*** Extract provided Section Begins ***

Two senators are urging the Food and Drug Administration to revise its recommendations on how much fish pregnant and nursing women can safely eat.
In a letter to FDA Commissioner Margaret Hamburg, Sens. Kirsten Gillibrand (D-NY) and Tom Coburn (R-OK) ask that the agency’s recommendations be changed to reflect those of the recently released 2010 Dietary Guidelines for Americans.
The letter, which was signed by 16 other lawmakers, goes on to say the FDA’s current advice has caused people to eat less seafood.
Both the FDA and the Environmental Protection Agency have suggested that younger women and children limit consumption of seafood to 12 ounces per week, limit albacore tuna intake to 6 ounces per week and avoid eating swordfish, shark, king mackerel and tilefish entirely because of health risks linked to methylmercury.
“While the (FDA-EPA guidance) is in many ways medically accurate, the recommendations communicate an overly risk-averse, precautionary principle that has led to unhealthy reductions in seafood consumption among pregnant women,” Coburn and Gillibrand wrote in their letter.
Gillibrand, in a news release Monday, said the six-year-old guidance is out of date and inconsistent with the new dietary guidelines, which say the benefits of seafood far outweigh the risks, even for pregnant women.
For the first time, the government’s revised Dietary Guidelines, which serve as the basis for federal nutrition policy, advise all Americans, including pregnant and breastfeeding women, to eat seafood at least twice a week for heart and brain benefits. The previous guidelines limited the twice-a-week recommendation to heart patients.
Gillibrand and Coburn asked Hamburg to respond to their letter within 30 days.
Late last year, Consumers Union, the nonprofit publisher of Consumer Reports, asked the FDA to take a more cautious approach in regards to canned tuna, which remains the most popular fish in the U.S. and the most common source of mercury in the American diet.
After testing cans of tuna, the group said it found that white (albacore) tuna usually contains more mercury than light tuna. Consumers Union said it believes pregnant women should be advised to avoid tuna altogether, because of mercury’s potential effects on fetal development.
When the advocacy group made that announcement in December, several industry groups, including the Western Fishboat Owners Association (WFOA), criticized the Consumer Union study as misleading, and said it “ignores good science that shows U.S. troll-caught albacore mercury levels to be similar to that of light tuna,” which the FDA lists as safe.
WFOA added, “We believe that the benefits of consuming quality seafood far outweigh any risk for the vast majority of people, and that the hyperbole associated with some of these mercury campaigns does more to damage consumers’ health by driving them to less healthful foods.”

*** Extract provided Section Ends ***
*** Dataset extract Section Begins ***

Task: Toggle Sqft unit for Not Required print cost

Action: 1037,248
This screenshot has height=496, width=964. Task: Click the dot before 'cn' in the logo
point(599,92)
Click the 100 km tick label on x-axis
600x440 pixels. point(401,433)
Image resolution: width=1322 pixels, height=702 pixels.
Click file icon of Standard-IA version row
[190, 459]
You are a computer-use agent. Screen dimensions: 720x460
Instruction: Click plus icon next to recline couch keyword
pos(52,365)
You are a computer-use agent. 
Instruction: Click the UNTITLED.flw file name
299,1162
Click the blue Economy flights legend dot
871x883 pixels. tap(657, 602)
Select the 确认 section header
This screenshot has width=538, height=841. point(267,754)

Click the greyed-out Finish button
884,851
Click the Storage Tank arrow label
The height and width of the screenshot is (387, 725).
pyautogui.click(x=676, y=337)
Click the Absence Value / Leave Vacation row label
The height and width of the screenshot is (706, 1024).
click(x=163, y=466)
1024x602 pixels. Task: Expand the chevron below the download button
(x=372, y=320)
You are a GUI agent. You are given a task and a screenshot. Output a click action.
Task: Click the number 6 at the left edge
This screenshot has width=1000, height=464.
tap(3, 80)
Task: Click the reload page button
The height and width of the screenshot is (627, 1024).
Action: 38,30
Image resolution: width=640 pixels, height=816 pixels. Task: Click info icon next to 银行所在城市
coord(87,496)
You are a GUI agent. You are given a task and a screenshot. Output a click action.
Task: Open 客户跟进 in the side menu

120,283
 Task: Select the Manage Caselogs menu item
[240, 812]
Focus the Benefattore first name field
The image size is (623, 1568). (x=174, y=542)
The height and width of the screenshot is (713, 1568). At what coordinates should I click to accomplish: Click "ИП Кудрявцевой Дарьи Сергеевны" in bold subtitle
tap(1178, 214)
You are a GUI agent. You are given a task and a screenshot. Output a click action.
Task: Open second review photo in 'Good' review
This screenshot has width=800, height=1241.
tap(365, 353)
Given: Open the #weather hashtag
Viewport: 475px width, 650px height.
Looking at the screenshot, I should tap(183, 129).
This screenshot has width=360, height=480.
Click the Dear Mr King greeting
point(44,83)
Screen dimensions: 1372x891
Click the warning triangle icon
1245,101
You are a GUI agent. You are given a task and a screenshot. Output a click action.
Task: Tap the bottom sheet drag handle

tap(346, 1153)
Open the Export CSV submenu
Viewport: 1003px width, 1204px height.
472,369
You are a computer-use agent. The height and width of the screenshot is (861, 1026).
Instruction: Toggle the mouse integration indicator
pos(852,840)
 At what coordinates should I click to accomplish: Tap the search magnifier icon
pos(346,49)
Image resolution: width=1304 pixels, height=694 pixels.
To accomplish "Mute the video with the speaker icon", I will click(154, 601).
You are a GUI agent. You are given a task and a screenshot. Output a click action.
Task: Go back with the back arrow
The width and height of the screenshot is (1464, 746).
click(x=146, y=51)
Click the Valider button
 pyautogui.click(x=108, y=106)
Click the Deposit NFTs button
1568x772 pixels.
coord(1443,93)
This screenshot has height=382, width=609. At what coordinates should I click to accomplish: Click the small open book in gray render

*** Dataset extract Section Ends ***

• Problem 1: In the article on fish advice for pregnant women, how many days did Gillibrand and Coburn give Hamburg to respond to their letter?
• Problem 2: Quote the part of the article on fish advice for pregnant women that opens with the words containing "Late last year, Consumers" and closes with "on fetal development.".

• Result 1: 30 days.

• Result 2:
Late last year, Consumers Union, the nonprofit publisher of Consumer Reports, asked the FDA to take a more cautious approach in regards to canned tuna, which remains the most popular fish in the U.S. and the most common source of mercury in the American diet.
After testing cans of tuna, the group said it found that white (albacore) tuna usually contains more mercury than light tuna. Consumers Union said it believes pregnant women should be advised to avoid tuna altogether, because of mercury’s potential effects on fetal development.